→ **AUFGABE**
Führe bitte den unten stehenden Text zur Parlamentswahl in der Slowakei nach seinem letzten Satz weiter.

→ **AUSZUG ZUM LESEN**
==*==
Die linksnationale Oppositionspartei «Richtung - Slowakische Sozialdemokratie» (Smer-SSD) lag in den Umfragen vorn.
01.10.2023 - 04:12:41Slowakei: Liberaler Newcomer bei Wahl vor Sieg. Nun scheint es bei der Parlamentswahl in der Slowakei eine Überraschung gegeben zu haben.
Die bisher noch nicht einmal im Parlament vertretene liberale Partei «Progressive Slowakei» (PS) könnte laut ersten Prognosen die Parlamentswahl in der Slowakei überraschend gewonnen haben.
Die monatelang in den Umfragen führende linksnationale Oppositionspartei «Richtung - Slowakische Sozialdemokratie» (Smer-SSD) des ehemaligen Langzeit-Regierungschefs Robert Fico dagegen kam in beiden Prognosen auf Platz zwei. Das offizielle Endergebnis soll am Vormittag (erwartet bis 11.00 Uhr) verkündet werden.
Falls sich die Prognosen bestätigen sollten, ist eine Koalition wahrscheinlich, die die bisherigen Waffenlieferungen an die Ukraine fortsetzen wird. Fico hatte angekündigt, er werde die bei der Bevölkerung unbeliebte Waffenhilfe beenden, wenn er an die Macht zurück käme. Das EU- und Nato-Land Slowakei grenzt direkt an die Ukraine und war bisher einer der entschlossensten politischen wie auch militärischen Unterstützer des von Russland angegriffenen Nachbarlands.
==*==
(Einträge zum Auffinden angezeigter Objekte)
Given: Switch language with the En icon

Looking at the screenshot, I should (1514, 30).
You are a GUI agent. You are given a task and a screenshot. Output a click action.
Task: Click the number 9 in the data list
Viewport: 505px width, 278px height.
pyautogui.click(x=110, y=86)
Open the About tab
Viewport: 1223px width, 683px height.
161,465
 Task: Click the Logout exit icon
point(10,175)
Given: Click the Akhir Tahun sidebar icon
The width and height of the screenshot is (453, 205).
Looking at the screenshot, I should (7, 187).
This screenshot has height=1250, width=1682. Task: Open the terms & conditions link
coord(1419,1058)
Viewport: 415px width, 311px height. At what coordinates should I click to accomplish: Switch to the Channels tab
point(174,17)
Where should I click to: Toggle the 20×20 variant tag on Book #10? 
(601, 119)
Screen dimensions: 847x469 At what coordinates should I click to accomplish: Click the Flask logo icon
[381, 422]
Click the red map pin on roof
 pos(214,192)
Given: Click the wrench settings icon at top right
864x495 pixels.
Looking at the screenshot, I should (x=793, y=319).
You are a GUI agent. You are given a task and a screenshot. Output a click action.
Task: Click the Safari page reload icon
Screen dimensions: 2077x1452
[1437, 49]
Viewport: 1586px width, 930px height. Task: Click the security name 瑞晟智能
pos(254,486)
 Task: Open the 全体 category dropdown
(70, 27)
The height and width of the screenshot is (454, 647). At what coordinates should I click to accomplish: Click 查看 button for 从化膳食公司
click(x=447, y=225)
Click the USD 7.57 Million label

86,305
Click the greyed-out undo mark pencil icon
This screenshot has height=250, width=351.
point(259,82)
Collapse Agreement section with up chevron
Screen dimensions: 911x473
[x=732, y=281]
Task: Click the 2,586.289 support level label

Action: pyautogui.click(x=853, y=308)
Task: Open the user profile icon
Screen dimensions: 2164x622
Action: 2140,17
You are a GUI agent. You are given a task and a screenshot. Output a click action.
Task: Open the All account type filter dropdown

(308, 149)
==*==
→ **GELÖSTE AUFGABE**
Liberalen knapp vorn
Rund 4,4 Millionen Wahlberechtigte waren am Samstag von 07.00 bis 22.45 Uhr aufgerufen, ein neues Parlament zu wählen. In zwei am Samstagabend veröffentlichten Nachwahlbefragungen lagen die vom EU-Abgeordneten Michal Simecka angeführten Liberalen knapp vorn.
Nach einer für den privaten Fernsehsender TV Markiza erstellten Prognose kam die liberale PS auf 23,5 Prozent, die linksnationale Smer-SSD auf 21,9 Prozent. Einen noch knapperen Sieg der PS vor Smer-SSD ergab eine Prognose im Auftrag des öffentlich-rechtlichen Radio- und Fernsehsenders RTVS. Demnach lag PS mit 19,97 Prozent vor Smer mit 19,09 Prozent. Beide Prognosen basierten auf Befragungen von Wählern direkt nach der Stimmabgabe.
Die Wahlkommission veröffentlichte in der Nacht laufend Teilergebnisse aus den einzelnen Wahlkreisen. Diese ergaben aber keinen zuverlässigen Trend. Wie auch bei früheren Wahlen wurden zuerst kleine Gemeinden ausgezählt, die Auszählung in den größeren Städten dauerte hingegen länger. In den Kleingemeinden mit überwiegend wirtschaftlich schwächerer Bevölkerung ist traditionell die linke Smer stärker. Bratislava und die anderen wirtschaftlich starken Städte gelten hingegen als liberale Hochburgen.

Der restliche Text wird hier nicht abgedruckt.